Using a program called Process Viewer gave me a clue as to what happened and from where it occurred during an unsolicited popup. This program lists everthing your computer does in real time. In one second it might show 4 pages of stuff that occured. It created huge text files that I would use to search and find more references to yyy2.htm and show_ads.js. Proving that these 2 evil files were part of the problem.
In fact I was 10 minutes away from format c: when I found pchell.com and the link to the Look2Me Uninstaller. Running the Uninstaller made all the difference. Suddenly Ad-Aware and Spybot found no more issues. All error messages and resource problems stopped!! No more popups or browser redirects.

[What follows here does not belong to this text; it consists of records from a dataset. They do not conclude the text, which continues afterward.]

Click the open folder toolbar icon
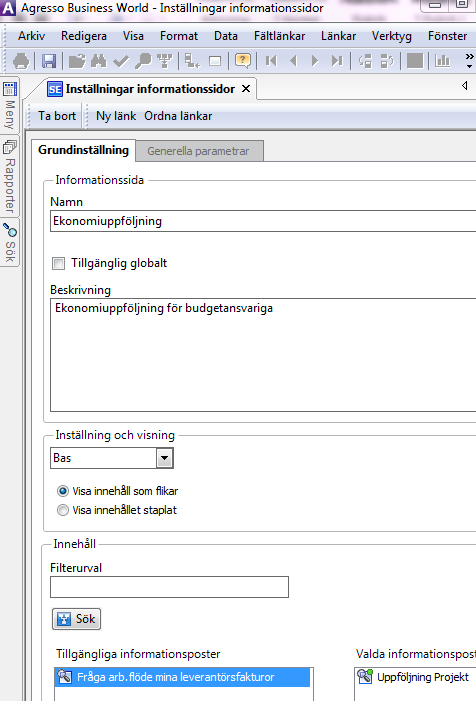The height and width of the screenshot is (701, 476). tap(77, 60)
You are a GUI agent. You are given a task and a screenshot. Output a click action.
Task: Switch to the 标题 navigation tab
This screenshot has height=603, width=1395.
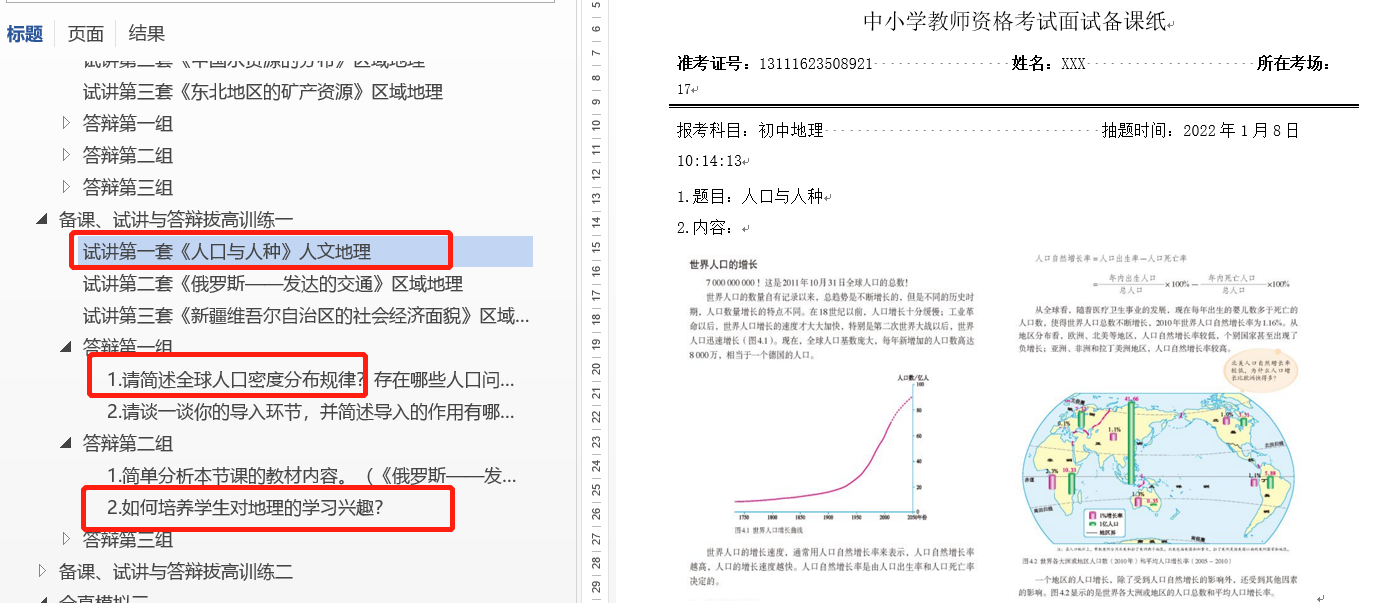(25, 34)
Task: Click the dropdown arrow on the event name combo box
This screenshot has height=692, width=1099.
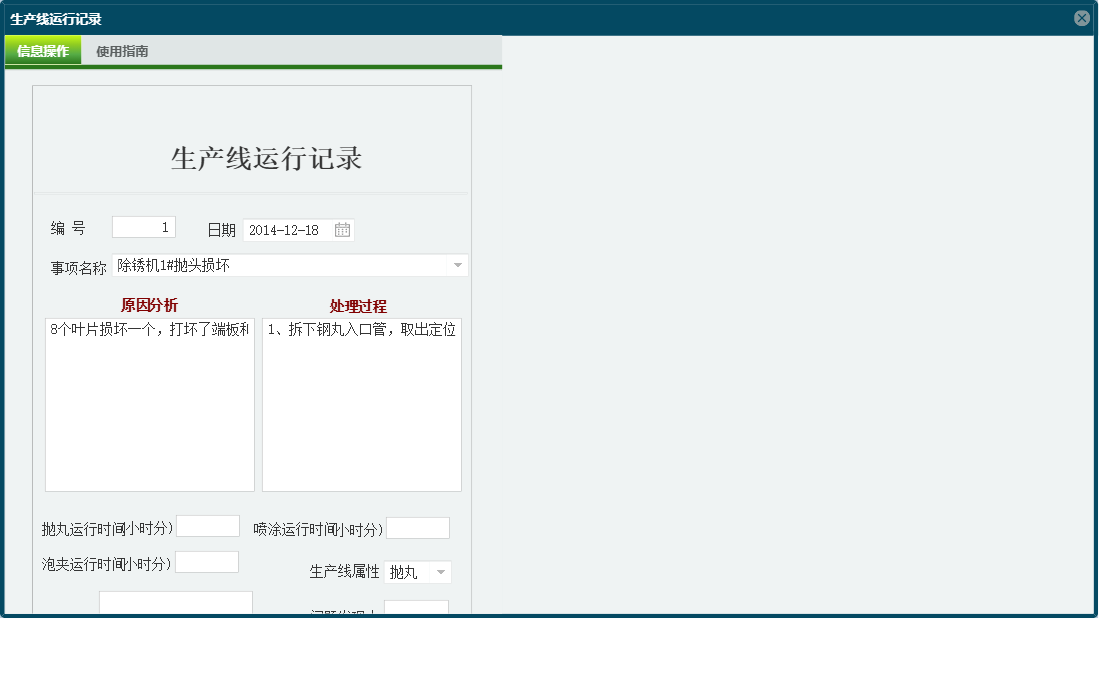Action: 458,265
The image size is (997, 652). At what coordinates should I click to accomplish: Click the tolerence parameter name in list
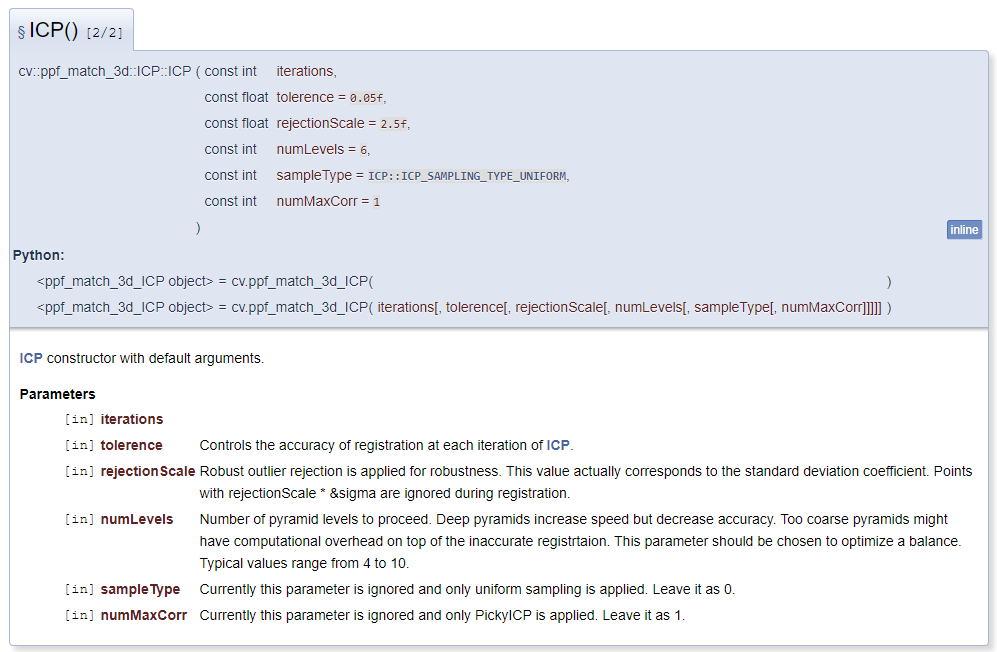pyautogui.click(x=131, y=445)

There was an odd folder in windows>program files called "2 Meta Bike". It's now gone. Had ad references in it. Rundll32.dll does not even load any longer much less try and log onto the internet. Also there was a network connection in Zone alarm that insisted on being connected. I wish I had written the IP address down, but it's no longer listed as running in Zone Alarm. I was running Trend Micro Internet Security for months and at the time of this crapware attack. Honestly I don't know what the source was or how it got into my machine, but I feel that it let me down so I am trying Zone Alarm for the forseeable future.

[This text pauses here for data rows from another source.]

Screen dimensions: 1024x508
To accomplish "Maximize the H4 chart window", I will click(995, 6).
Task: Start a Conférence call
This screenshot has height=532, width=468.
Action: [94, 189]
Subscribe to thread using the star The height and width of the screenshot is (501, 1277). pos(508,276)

So here is what I did that last fateful hour to get everything running smoothly again with format C: looming in my mind. Remember this was a last ditch effort, after 40+ hours of struggling. So it's not clear what action contributed the most, although I suspect Look2Me Uninstaller did the most good.
1) Removed all .js scripts from the many folders in windows>temorary internet files>Content.IE5.
2) Ran Ad-Aware and Spybot. They removed, for the 1000th time, VX2 stuff in the registry. VX2 stuff would just get reinstalled every reboot.
3) Ran the utility Look2Me Uninstaller.
I hope this page gives someone the help they need. It was a bitch and I don't wish it upon anyone. My next goal is to contact all of the advertising sites that kept poping up and tell them I will definitly not recommend their products to any son of a bitch who participates in adware/spyware activites. I have a baseball bat waiting with some programmers name on it!!! Below is a list of these bastards advertisment url's.
One thing I learned during this crapware bootcamp, is that there are easy ways and hard ways to backup a pc, all mostly stable. The easy way is to use drive imaging software. It takes your entire hard drive and literally duplicates everything bit by bit onto another location. So a restore is really fast as you don't have to reinstall all of your app's. I purchased Acronis True Image 7.0. One important time to make an image backup is right after you get your app's and system installed and working the way you like. Then make another image backup every now and then to keep all of your data, files and app's securely recorded. True Image 7 requires that you backup to another drive as it does not have DVD recording capabilty. I always run two drives in my system to backup stuff quick and easy on a temporary basis.
Always run either a hardware or software firewall.